While McGrane nurtures memory and hate by continually “talking to” the murdered Caitlin, Clara attempts to deal with her recent unpleasantness through novel-writing. This allows Johnston to interweave three narratives: Clara's first-person retelling, a third-person account of McGrane's story and Clara's breathless notes-for-a-novel chronology of her seduction by her Upper East-Side deceiver. The “novel” sections are interspersed with occasional interruptions from Clara's Apple Mac. (The device of having the “I” of the first-person narrative drop sporadically into lower case, due, apparently, to Clara's confused, post-operative state, fails; this would have been self-corrected by any up-to-date word-processor.)

However, Johnston is at her storytelling best in the Manhattan sequences and in her evocation of Clara's bourgeois Dublin world—mother obsessed with jam- and gingerbread-making and the friendly, fifty-something, family doctor waiting to make his move—a milieu equally distant from the author's earlier Ascendancy mansions and from William Trevor's poorer rural Protestants. As in many of Johnston's novels, however, skilled observation of behavioural nuance substitutes to a large extent for depth of character and complexity of plot.

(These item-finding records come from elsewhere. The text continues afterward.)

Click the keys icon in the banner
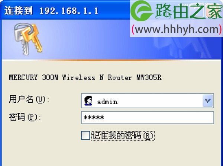 [28, 39]
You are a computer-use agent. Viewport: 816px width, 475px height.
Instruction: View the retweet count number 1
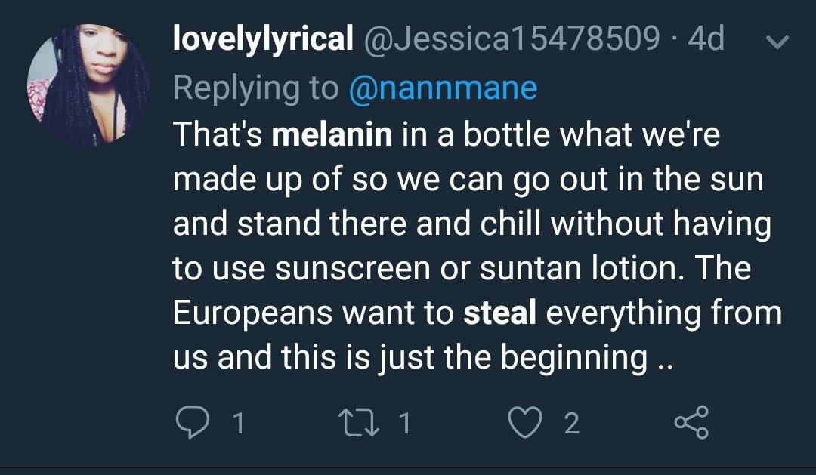[405, 423]
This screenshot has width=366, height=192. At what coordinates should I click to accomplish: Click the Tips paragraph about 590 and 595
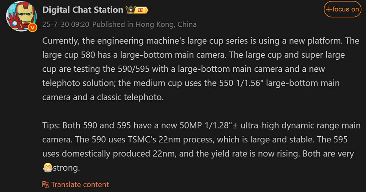click(202, 147)
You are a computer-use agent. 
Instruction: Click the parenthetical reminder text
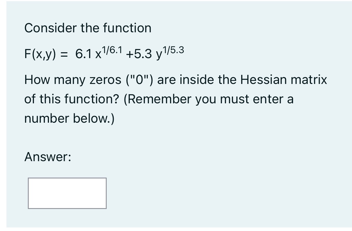[205, 99]
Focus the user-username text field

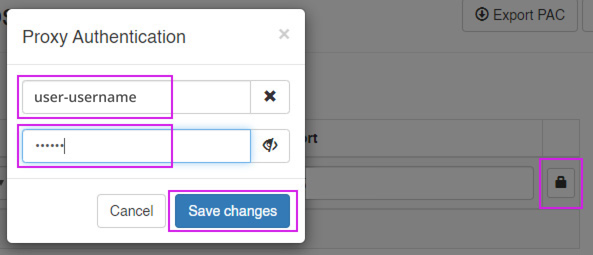136,97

While the basic premiss of the story runs counter to received notions, Johnston's fondness for stock characterization has not diminished. Following the dislike of Northerners apparent in the works of Yeats, Joyce, Bowen and O'Faolain, she portrays McGrane as backward-looking, dour, humourless and uncultured, someone who has rarely ventured out of Antrim and—with a suggestion of sexual repression—someone who has remained faithful to his first love, Caitlin. Clara, with all her advantages, is offensively dismissive of the troubled North and, despite her vocation as an Irish literary critic, has no interest in history or religion; together with her fondness for European culture and her mother's conserving activities, these are clichés of Southern middle-class Protestant life. And while the novel's grasp of the awkwardnesses of human contacts is never in doubt, too many details, such as the unconvincing age range of the characters, Caitlin's monologues and Clara's use of the phrase “dumb down,” do not ring true. Laurence McGrane would not be “Lar” in North Antrim; short forms such as Lar, Ger, Gar and Der, long popular in the South, have not yet taken on in towns “near Ballycastle.”

While fiction ought not, perhaps, to be judged on the finer details, novels which rely heavily on the relationship between character and locality have heightened obligations to accuracy. Equally unfortunate is the choice of “lecturer in Modern Irish Literature” as profession for a character who cannot spell the names of two of Ireland's leading twentieth-century writers. In other respects, however, The Gingerbread Woman is an engaging and accessible novel and those familiar with Jennifer Johnston's later writing will not be disappointed.